Tra gli episodi che racconta Gabriele Pardini (inutilmente frenato dal padre), c’è quello della tifoseria: “Abbiamo ereditato la Libertas nel 2009. Ce ne era poca o nessuna. Vincendo un po’ di partite al PalaCecconi se ne è iniziata a creare una, ma non si è allargata. Quelle stesse persone, quando sono iniziate le sconfitte di Pistolesi, non si sono più viste. A Fucecchio erano tre persone. Si è tifosi della maglia, della società, non delle vittorie“. Gabriele prosegue e insiste perché sia reso noto un episodio: “Molti cosiddetti tifosi hanno goduto delle sconfitte dopo che Dell’Agnello ha lasciato la società e c’è pure di peggio. In time-out mi si avvicina un giocatore (Pardini ne fa il nome) che mi dice: “Coach, possiamo giocare dalla parte opposta dei tifosi? Mi hanno chiesto di giocare male e sbagliare, così poi ti mandano via“. E non è stato l’unico episodio: capitava anche quando andavano a bere qualcosa fuori. Questi non si possono definire tifosi e se non vengono alle partite tanto meglio“.

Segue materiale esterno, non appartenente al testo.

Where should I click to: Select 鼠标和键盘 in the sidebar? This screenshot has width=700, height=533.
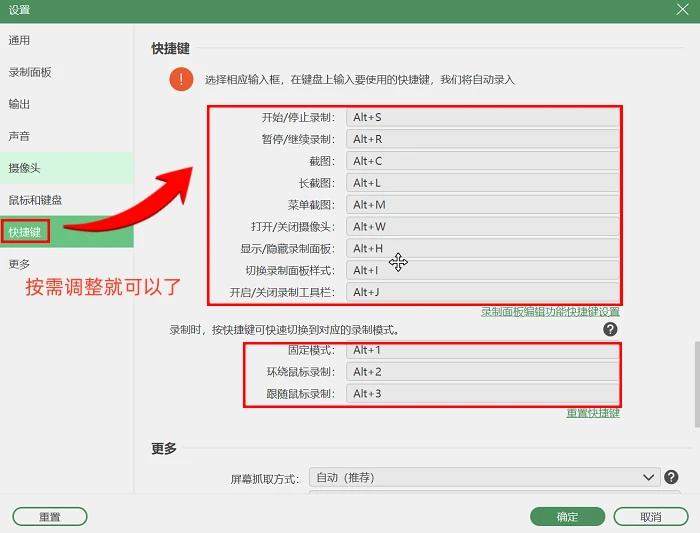pyautogui.click(x=35, y=200)
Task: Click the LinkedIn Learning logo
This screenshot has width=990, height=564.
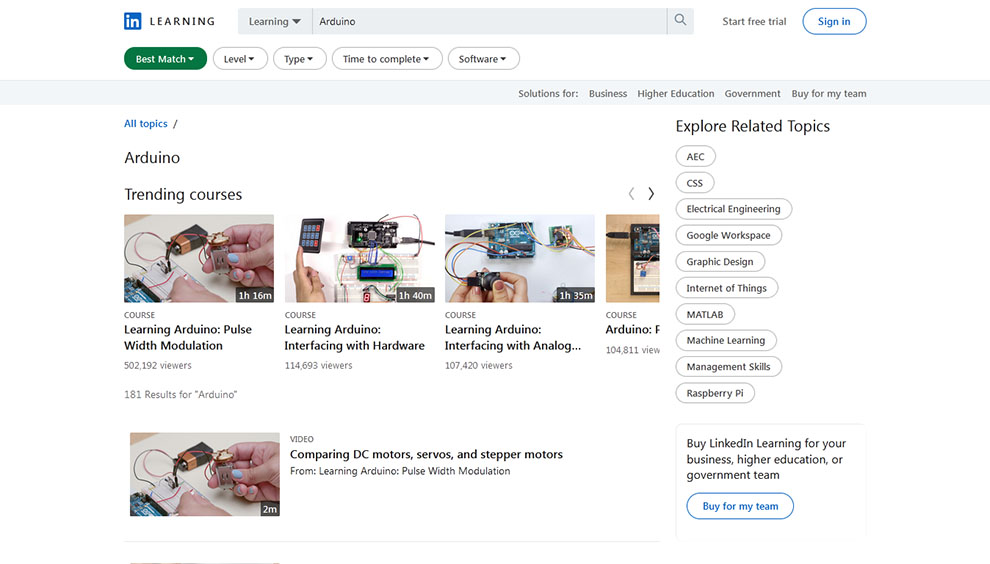Action: [169, 21]
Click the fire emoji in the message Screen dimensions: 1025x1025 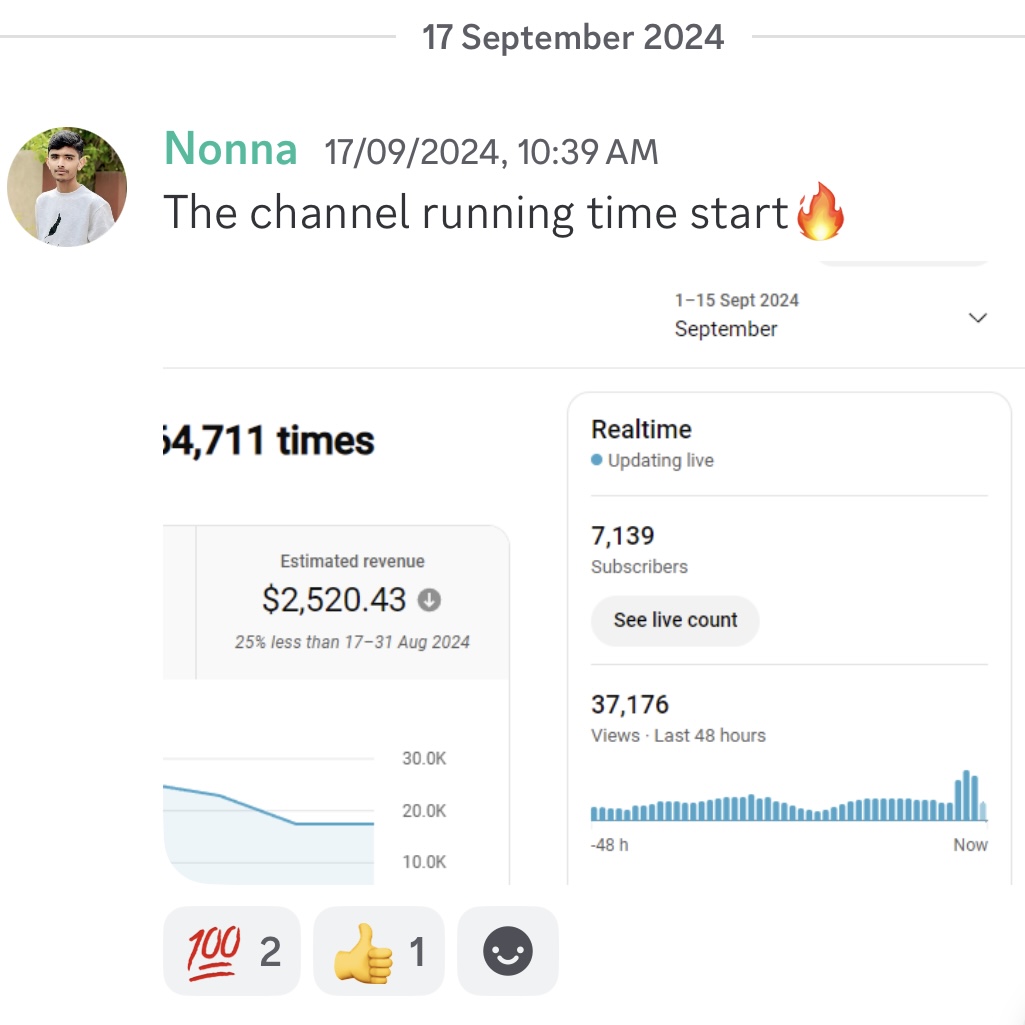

Questo è il passato, o almeno un presente destinato a durare ancora due settimane. Il ripescaggio non sarà richiesto e finito il campionato quasi tutti i giocatori senior lasceranno la squadra, incluso i giovani Vukoja e Varotta. Pardini ha avuto parole di elogio per Chiacig, con il quale non esclude una ulteriore collaborazione.
Dalla prossima stagione si cambierà radicalmente con un doppio passo indietro. “Crediamo che per il futuro il modello migliore da perseguire sia quello del Don Bosco: valorizza e investe sui giovani. La squadra 2018/19 avrà Armillei come capitano e poi Pantosti, Brunelli, Mangoni, Ferretti e Bernardini; vi orbiteranno anche i 2001 e pensiamo di inserire alcuni giocatori stranieri (slavi) da far crescere in società”.
La Libertas si iscriverà ai campionati Under 13, Under 14, Under 15, Under 18, Under 20, Eccellenza e ovviamente C Gold.
Tra i progetti c’è quello di aprire una foresteria dove ospitare i ragazzi dal 99 al 2004. Faremo una C Gold con giovani pieni di entusiasmo, non con giocatori che lo fanno solo per lo stipendio”.